义哥像条死狗似的……
他心想……
是真没有机会了……
第二日,管家老五亲自跑了一趟,给义哥带了话,将程卫昨晚吩咐的最后一句话带给义哥了。
义哥听了沉默许久,原来昨晚程卫听到他的呼喊的,虽然他刚喊出口就被人抽翻在地,但程卫肯定是听的,否则也不会在这个节骨眼上给他带这句话。
……
古叔进来给他送饭,俩人对坐无语。
义哥突然说:“古叔,我想把这片房产抵押出去……”
古叔默了默,微微点头。
“今日我去当铺问了,死当比活当多一些钱。”
古叔叹气道:“就死当吧!不指望还能赎回来,大不了,重新开始。”
义哥突然笑了,他看古叔已经像看一个老朋友,他拍拍古叔的肩:“现在缺钱,只有抵押一条路,换来的钱支撑过冬应该没问题。明年开春后,我想离开长安城,用剩下的钱在城外买块有田地的宅子,我们一起去,一边种田,一边做点小生意。”
古叔也笑了,很赞同的点点头。
俩人达成心照不暄的协议。
义哥想抵押个好价钱,自然是要多方对比的,现在长安城房价大跌,比之前购买的价格低了四成,还沒人买。
因为偷税的富人纷纷被罚没资产,很多富人房产都被充公了,商品流通减少,物价就上涨了,生活日用品和粮食飞涨。
人们更愿意多屯积粮食,官府为了拉低物价,严厉打击屯粮行为,依然无法禁止偷偷屯粮。
流动的钱大多花到解决温饱的问题上,人们无心购买房产。
很多宅子挂出买卖交易的牌子,都无人问津,宅子的成交价不停降低,还有很多卖不掉。
义哥跑了两天,买涨不买跌是自然规律,面对跌跌不休的房价,当铺老板纷纷摇头拒绝接手,都在观望,不跌到最低,绝不买进。
晚上,义哥和古叔交流了情况,貌似现在抵押套现已经太晚了,没人愿意接盘了。
古叔听了摇头叹气。
小卷毛突然来报:“义哥,有情况!来了几个身强体壮带有武器的人,不知来干嘛,围着咱们新狗尾巷转悠两圈了,来者不善。”

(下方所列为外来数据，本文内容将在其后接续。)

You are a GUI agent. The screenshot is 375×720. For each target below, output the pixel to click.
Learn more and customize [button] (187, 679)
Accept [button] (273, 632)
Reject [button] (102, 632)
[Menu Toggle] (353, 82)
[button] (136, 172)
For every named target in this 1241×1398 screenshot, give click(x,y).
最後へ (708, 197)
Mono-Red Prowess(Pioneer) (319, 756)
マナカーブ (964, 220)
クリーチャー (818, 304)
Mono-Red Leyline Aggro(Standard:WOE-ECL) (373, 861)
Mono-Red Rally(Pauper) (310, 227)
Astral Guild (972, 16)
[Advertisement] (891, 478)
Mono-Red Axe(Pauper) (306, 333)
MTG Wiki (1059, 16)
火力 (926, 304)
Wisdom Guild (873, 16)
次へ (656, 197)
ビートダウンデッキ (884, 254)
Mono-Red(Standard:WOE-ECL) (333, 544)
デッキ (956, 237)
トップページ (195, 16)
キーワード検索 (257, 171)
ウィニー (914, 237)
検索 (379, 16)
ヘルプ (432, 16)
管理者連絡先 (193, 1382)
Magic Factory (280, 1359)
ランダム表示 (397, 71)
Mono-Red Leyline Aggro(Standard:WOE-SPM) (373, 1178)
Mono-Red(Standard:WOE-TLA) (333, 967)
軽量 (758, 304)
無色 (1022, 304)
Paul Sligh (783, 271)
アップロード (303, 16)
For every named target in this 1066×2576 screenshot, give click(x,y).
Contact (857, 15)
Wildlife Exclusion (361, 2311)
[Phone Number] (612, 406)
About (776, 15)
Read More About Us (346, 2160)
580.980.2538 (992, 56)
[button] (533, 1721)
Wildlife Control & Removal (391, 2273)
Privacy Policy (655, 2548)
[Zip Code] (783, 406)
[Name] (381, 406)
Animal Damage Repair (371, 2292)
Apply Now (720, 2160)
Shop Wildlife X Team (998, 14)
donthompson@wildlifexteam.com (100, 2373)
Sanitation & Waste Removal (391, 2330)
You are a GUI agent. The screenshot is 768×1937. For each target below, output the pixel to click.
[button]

义哥听闻,立即带人出去查看,居然想来偷他们这儿,是嫌命太长了吗!?
这时夕阳已经完全落下,义哥看到六个汉服打扮的壮年男人。
这六人头包长布,以头巾裹面,仔细看,他们统一留着胡子,双眸寒碜得刺人。
有人上前抱拳做揖,结结巴巴地问:“听闻,这里是,有名的新狗尾巷,居住了长安城所有的异族后人,还听说,这里是义老大的地盘,我等特来拜访。”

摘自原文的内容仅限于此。